Click-target records
━━━━━━━━━━━━━━━━━━━━━━━━━━━━━━
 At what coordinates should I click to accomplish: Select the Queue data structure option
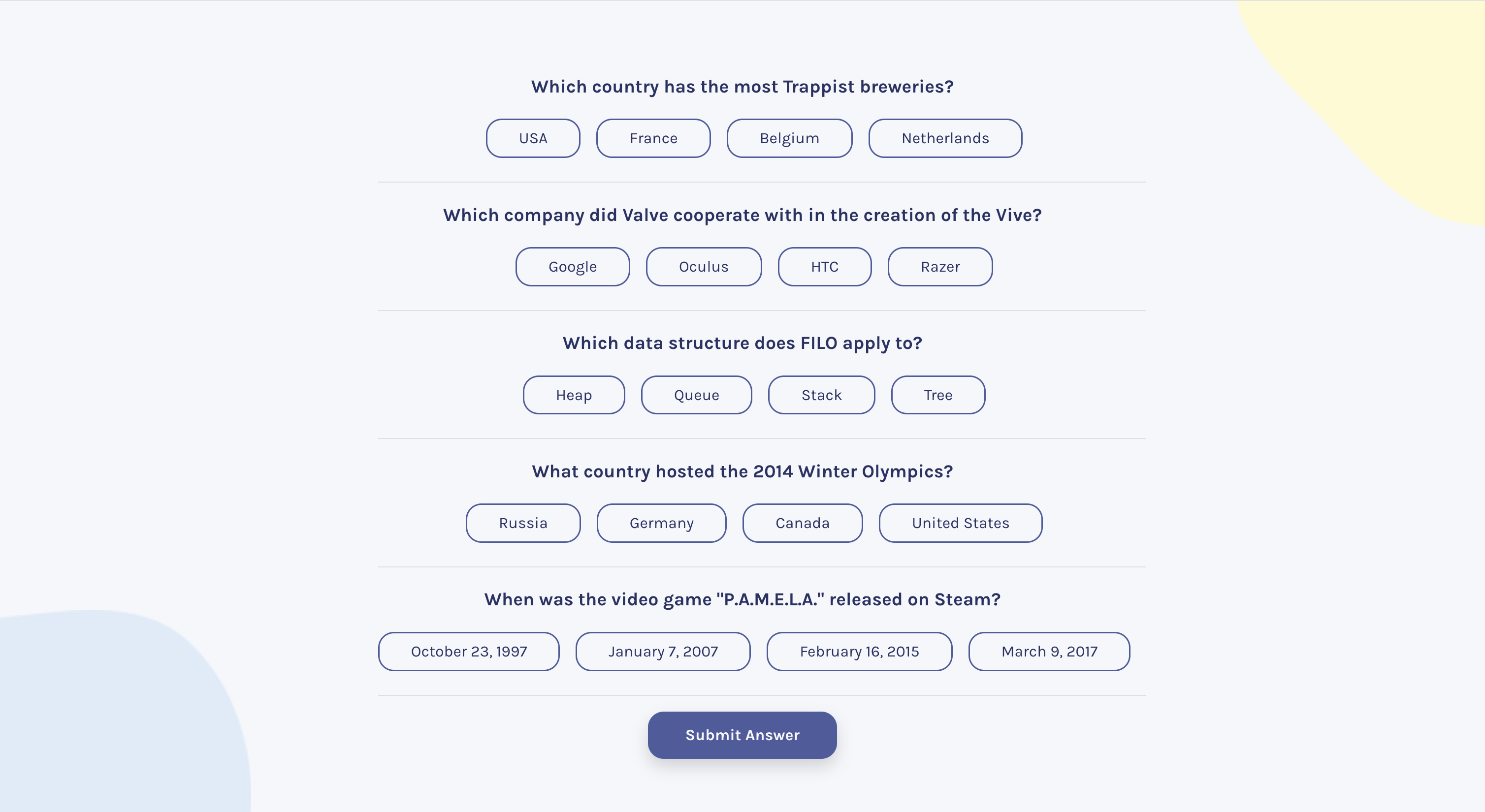click(696, 395)
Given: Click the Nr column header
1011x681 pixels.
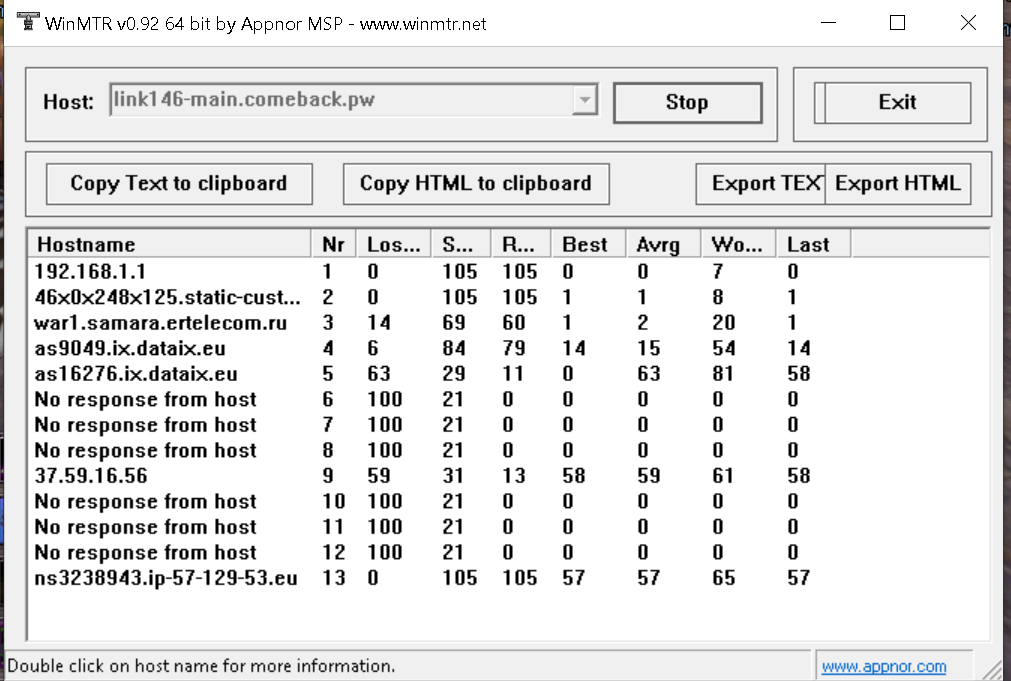Looking at the screenshot, I should pos(333,245).
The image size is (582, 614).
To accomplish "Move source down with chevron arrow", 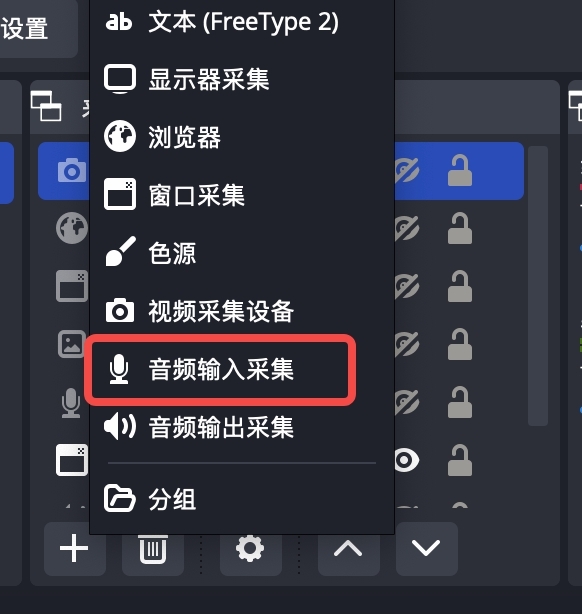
━━━━━━━━━━━━━━━━━━━━━━━━━━━━━━
WHAT YOU NEED TO DO
Update every one of the records by replacing "chevron arrow" with "caret icon" and keeping all other text the same. Omit the pictures from your answer.

RESULT OF THIS TASK
 At what coordinates should I click to accomplish: Select the Queue data structure option
click(696, 395)
Given: Click the Nr column header
1011x681 pixels.
Looking at the screenshot, I should pos(333,245).
The image size is (582, 614).
To accomplish "Move source down with caret icon", 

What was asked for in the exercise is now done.